Record excerpts section start

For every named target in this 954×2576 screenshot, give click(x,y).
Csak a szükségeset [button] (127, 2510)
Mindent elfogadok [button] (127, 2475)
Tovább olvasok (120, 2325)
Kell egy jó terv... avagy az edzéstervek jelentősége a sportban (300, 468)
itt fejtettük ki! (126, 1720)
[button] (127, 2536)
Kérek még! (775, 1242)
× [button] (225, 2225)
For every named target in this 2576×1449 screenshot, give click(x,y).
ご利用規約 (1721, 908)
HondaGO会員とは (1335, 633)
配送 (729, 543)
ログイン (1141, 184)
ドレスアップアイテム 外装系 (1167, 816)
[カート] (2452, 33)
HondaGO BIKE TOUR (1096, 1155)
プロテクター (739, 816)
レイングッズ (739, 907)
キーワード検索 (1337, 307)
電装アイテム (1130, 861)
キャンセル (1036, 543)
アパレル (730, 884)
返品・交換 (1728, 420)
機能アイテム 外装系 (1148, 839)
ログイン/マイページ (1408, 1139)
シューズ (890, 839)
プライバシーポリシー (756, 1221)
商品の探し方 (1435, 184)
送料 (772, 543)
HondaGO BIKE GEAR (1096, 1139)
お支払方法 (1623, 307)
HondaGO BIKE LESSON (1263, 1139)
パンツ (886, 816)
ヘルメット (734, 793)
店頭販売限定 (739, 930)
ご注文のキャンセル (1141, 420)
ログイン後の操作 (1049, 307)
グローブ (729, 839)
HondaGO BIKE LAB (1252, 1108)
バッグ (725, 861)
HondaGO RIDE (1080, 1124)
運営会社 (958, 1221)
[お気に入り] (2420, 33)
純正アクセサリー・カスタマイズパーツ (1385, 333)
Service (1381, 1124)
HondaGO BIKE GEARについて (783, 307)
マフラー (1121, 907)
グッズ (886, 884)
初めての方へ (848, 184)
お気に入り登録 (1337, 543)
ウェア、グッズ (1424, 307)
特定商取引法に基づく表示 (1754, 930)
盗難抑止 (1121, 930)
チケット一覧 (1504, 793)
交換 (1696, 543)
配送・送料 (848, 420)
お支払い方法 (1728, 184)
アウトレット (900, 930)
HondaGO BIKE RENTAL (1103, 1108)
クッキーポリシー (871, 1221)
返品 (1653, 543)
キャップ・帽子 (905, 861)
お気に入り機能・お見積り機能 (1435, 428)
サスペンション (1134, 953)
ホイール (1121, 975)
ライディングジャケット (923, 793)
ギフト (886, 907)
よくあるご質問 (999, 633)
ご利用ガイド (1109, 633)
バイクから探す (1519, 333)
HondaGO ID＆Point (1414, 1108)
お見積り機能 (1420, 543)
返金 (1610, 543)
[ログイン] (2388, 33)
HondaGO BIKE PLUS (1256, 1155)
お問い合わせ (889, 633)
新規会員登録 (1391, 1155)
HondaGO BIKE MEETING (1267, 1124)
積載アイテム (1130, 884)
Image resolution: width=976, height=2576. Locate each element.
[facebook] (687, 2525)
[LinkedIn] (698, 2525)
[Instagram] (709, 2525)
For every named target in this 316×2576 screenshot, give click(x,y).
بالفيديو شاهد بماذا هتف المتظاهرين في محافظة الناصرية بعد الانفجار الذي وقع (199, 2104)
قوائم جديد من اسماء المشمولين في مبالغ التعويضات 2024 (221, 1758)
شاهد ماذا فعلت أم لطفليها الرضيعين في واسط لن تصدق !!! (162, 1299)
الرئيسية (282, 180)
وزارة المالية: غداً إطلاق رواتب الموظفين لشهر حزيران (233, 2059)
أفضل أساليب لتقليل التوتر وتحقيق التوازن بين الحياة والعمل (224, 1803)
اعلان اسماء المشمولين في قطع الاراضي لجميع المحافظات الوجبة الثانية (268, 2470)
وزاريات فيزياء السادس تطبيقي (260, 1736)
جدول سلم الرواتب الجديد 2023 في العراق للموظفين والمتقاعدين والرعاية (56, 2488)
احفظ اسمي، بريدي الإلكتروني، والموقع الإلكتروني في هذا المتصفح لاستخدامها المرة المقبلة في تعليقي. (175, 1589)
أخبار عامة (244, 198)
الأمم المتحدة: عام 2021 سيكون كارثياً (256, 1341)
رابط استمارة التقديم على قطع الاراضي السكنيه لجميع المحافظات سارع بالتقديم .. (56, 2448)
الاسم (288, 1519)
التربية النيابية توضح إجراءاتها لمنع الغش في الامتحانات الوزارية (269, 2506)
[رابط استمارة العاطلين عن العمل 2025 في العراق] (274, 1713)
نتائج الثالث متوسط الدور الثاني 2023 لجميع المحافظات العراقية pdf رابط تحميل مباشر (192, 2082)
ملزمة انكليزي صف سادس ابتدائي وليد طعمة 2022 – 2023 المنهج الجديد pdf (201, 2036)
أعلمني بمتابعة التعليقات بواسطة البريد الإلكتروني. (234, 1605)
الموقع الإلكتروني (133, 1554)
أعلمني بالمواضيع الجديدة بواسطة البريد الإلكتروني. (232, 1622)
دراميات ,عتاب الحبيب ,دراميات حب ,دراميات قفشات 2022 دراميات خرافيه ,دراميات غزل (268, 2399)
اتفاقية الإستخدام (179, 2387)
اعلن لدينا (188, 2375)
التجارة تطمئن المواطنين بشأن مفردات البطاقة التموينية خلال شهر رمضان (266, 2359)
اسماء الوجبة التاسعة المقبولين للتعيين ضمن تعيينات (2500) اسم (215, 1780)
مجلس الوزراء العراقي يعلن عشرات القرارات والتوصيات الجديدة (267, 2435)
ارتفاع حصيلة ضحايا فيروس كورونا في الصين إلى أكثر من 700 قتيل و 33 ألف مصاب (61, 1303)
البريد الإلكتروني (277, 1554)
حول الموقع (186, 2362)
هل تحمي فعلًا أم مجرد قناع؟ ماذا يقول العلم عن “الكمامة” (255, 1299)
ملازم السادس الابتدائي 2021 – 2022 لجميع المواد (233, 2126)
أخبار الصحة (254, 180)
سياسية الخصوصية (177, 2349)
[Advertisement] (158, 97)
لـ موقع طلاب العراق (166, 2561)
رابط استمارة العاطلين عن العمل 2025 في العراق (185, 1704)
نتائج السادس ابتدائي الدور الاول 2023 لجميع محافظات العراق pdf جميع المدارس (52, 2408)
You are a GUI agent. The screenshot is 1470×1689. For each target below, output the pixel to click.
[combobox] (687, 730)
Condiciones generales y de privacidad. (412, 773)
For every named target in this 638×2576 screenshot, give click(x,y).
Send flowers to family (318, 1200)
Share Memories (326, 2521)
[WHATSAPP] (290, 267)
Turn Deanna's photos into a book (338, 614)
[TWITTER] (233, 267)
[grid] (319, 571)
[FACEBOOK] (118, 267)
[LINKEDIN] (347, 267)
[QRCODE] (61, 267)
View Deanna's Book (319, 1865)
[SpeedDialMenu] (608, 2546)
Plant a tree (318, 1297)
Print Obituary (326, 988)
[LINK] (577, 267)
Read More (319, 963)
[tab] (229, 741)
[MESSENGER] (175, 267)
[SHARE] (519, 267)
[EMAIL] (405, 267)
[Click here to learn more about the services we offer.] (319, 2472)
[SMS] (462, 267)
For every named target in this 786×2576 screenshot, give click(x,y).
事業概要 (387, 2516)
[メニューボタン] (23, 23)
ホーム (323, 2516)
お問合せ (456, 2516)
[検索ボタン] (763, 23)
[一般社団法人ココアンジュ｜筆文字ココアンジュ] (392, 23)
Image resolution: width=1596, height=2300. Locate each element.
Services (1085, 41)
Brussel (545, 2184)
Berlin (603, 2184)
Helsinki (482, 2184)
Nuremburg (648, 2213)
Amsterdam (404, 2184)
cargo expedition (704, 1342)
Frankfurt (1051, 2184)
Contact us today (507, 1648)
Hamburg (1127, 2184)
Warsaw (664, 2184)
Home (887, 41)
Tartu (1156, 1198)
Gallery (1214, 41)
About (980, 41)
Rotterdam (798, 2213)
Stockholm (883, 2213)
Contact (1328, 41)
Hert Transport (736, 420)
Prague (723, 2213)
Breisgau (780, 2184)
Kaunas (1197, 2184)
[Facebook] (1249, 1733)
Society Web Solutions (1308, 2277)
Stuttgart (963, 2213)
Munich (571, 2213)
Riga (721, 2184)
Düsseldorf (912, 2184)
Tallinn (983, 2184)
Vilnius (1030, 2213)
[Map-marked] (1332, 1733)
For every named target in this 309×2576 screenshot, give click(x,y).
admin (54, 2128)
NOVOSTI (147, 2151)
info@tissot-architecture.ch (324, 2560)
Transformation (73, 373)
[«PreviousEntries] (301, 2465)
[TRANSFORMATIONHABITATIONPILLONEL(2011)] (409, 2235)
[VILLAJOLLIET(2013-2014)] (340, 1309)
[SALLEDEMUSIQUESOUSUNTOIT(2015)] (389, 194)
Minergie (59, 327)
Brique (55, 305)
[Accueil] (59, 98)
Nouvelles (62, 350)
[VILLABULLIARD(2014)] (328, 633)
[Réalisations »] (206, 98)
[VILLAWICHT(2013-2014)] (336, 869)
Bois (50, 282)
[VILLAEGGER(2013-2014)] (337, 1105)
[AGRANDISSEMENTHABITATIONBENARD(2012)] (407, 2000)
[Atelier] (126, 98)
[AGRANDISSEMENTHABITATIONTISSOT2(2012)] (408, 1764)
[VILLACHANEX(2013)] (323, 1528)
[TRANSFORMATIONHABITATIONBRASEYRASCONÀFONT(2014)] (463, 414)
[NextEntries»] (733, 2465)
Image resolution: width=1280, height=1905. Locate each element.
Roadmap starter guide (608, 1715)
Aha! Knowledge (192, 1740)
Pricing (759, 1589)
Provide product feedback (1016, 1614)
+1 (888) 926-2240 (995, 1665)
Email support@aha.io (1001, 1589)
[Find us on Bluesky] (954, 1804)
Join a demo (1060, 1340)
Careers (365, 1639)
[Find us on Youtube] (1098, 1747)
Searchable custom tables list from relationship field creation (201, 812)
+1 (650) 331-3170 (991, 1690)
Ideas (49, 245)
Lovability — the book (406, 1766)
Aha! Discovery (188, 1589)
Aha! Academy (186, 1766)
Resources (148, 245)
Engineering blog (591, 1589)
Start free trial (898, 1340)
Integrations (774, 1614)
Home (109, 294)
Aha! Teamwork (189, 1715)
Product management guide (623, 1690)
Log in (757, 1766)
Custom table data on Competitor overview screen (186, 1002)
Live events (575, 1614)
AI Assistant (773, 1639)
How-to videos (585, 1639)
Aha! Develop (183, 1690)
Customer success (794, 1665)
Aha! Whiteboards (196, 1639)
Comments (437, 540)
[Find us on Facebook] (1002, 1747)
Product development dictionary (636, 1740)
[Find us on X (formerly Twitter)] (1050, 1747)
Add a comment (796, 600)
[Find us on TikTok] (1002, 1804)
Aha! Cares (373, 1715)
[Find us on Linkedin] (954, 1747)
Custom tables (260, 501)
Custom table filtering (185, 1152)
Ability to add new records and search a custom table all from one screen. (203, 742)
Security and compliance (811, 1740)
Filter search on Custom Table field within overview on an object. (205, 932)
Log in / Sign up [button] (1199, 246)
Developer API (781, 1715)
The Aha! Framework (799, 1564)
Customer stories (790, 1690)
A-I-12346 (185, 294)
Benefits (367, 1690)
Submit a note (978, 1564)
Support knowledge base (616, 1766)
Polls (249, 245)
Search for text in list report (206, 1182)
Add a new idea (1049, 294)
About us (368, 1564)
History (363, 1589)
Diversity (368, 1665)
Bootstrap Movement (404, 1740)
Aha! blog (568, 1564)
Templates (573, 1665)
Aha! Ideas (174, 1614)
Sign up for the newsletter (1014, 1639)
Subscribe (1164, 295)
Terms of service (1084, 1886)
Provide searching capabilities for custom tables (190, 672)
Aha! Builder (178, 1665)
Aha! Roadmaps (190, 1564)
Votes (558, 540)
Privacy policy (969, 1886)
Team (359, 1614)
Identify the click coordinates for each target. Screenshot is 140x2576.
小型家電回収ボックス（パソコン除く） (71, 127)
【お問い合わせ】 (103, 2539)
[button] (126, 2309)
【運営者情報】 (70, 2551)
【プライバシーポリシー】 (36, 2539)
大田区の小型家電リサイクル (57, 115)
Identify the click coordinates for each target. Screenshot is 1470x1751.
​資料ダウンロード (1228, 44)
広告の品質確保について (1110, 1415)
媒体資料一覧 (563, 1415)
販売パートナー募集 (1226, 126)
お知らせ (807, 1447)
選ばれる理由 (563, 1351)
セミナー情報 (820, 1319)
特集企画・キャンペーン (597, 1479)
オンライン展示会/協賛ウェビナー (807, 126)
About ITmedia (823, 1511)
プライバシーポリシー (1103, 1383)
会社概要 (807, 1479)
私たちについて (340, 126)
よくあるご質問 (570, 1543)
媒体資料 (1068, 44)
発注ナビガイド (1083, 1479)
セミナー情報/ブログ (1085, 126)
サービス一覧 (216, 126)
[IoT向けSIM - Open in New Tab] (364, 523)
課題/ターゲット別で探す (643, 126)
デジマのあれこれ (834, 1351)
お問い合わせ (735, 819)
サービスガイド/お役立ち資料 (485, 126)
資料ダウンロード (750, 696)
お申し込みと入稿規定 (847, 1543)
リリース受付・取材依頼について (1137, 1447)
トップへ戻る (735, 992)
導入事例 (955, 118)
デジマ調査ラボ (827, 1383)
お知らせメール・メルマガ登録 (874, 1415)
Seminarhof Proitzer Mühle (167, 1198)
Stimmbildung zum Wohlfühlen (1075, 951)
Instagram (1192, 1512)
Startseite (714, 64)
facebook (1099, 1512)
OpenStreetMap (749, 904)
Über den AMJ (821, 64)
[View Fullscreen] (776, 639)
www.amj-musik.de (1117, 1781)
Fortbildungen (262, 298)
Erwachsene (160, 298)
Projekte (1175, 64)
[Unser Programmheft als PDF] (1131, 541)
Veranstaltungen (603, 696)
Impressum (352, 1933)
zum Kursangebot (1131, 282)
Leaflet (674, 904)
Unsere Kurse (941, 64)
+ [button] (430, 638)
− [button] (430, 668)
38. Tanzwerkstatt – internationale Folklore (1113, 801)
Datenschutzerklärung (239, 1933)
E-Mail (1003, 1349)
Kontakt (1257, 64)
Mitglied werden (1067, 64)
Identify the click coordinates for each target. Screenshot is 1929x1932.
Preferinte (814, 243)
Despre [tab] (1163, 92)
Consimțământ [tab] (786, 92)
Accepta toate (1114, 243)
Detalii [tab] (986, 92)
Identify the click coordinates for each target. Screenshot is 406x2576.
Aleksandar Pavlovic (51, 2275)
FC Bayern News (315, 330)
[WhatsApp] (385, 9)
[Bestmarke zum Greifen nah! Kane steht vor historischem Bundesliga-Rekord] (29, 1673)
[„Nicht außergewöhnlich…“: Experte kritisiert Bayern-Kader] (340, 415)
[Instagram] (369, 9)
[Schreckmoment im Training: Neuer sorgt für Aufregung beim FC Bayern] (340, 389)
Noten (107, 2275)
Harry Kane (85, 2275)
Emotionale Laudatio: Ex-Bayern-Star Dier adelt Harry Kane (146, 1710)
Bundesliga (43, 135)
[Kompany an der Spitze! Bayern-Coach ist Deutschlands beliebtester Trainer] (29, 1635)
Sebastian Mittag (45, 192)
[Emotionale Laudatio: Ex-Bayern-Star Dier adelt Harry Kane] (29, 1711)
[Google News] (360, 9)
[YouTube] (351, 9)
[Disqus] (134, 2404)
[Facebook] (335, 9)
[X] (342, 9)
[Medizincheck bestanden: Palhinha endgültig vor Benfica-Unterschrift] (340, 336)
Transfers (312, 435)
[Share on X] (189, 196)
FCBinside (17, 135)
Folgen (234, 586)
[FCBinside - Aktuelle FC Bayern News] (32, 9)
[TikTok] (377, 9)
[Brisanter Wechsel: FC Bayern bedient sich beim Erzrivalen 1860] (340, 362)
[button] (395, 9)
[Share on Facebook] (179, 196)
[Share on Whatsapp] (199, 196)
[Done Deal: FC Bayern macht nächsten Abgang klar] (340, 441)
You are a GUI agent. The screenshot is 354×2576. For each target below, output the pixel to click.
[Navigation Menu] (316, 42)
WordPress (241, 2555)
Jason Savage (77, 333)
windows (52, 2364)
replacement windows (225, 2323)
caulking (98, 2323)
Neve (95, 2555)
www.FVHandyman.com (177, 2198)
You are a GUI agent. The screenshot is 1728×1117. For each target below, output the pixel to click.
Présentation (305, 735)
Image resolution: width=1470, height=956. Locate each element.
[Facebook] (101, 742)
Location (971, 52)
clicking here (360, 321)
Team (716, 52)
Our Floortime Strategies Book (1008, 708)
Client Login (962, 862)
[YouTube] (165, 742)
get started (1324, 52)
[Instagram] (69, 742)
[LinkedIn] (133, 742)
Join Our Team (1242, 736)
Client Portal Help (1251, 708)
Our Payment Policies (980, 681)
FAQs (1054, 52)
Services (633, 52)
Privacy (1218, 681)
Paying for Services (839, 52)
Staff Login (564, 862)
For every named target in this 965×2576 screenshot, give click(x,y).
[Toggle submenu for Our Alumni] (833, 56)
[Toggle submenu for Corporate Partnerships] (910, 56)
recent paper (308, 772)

Record excerpts section end

▶ _Directions_: Since only part of the listing is wanted, copy exactly the lines from the one holding "電装アイテム (1130, 861)" to the one holding "اعلان اسماء المشمولين", both included.

▶ _Solution for this problem_:
電装アイテム (1130, 861)
キャンセル (1036, 543)
アパレル (730, 884)
返品・交換 (1728, 420)
機能アイテム 外装系 (1148, 839)
ログイン/マイページ (1408, 1139)
シューズ (890, 839)
プライバシーポリシー (756, 1221)
商品の探し方 (1435, 184)
送料 (772, 543)
HondaGO BIKE GEAR (1096, 1139)
お支払方法 (1623, 307)
HondaGO BIKE LESSON (1263, 1139)
パンツ (886, 816)
ヘルメット (734, 793)
店頭販売限定 (739, 930)
ご注文のキャンセル (1141, 420)
ログイン後の操作 (1049, 307)
グローブ (729, 839)
HondaGO BIKE LAB (1252, 1108)
バッグ (725, 861)
HondaGO RIDE (1080, 1124)
運営会社 (958, 1221)
[お気に入り] (2420, 33)
純正アクセサリー・カスタマイズパーツ (1385, 333)
Service (1381, 1124)
HondaGO BIKE GEARについて (783, 307)
マフラー (1121, 907)
グッズ (886, 884)
初めての方へ (848, 184)
お気に入り登録 (1337, 543)
ウェア、グッズ (1424, 307)
特定商取引法に基づく表示 (1754, 930)
盗難抑止 (1121, 930)
チケット一覧 (1504, 793)
交換 (1696, 543)
配送・送料 (848, 420)
お支払い方法 (1728, 184)
アウトレット (900, 930)
HondaGO BIKE RENTAL (1103, 1108)
クッキーポリシー (871, 1221)
返品 (1653, 543)
キャップ・帽子 (905, 861)
お気に入り機能・お見積り機能 (1435, 428)
サスペンション (1134, 953)
ホイール (1121, 975)
ライディングジャケット (923, 793)
ギフト (886, 907)
よくあるご質問 (999, 633)
ご利用ガイド (1109, 633)
バイクから探す (1519, 333)
HondaGO ID＆Point (1414, 1108)
お見積り機能 (1420, 543)
返金 (1610, 543)
[ログイン] (2388, 33)
HondaGO BIKE PLUS (1256, 1155)
お問い合わせ (889, 633)
新規会員登録 (1391, 1155)
HondaGO BIKE MEETING (1267, 1124)
積載アイテム (1130, 884)
Image resolution: width=976, height=2576. Locate each element.
[facebook] (687, 2525)
[LinkedIn] (698, 2525)
[Instagram] (709, 2525)
For every named target in this 316×2576 screenshot, give click(x,y).
بالفيديو شاهد بماذا هتف المتظاهرين في محافظة الناصرية بعد الانفجار الذي وقع (199, 2104)
قوائم جديد من اسماء المشمولين في مبالغ التعويضات 2024 (221, 1758)
شاهد ماذا فعلت أم لطفليها الرضيعين في واسط لن تصدق !!! (162, 1299)
الرئيسية (282, 180)
وزارة المالية: غداً إطلاق رواتب الموظفين لشهر حزيران (233, 2059)
أفضل أساليب لتقليل التوتر وتحقيق التوازن بين الحياة والعمل (224, 1803)
اعلان اسماء المشمولين في قطع الاراضي لجميع المحافظات الوجبة الثانية (268, 2470)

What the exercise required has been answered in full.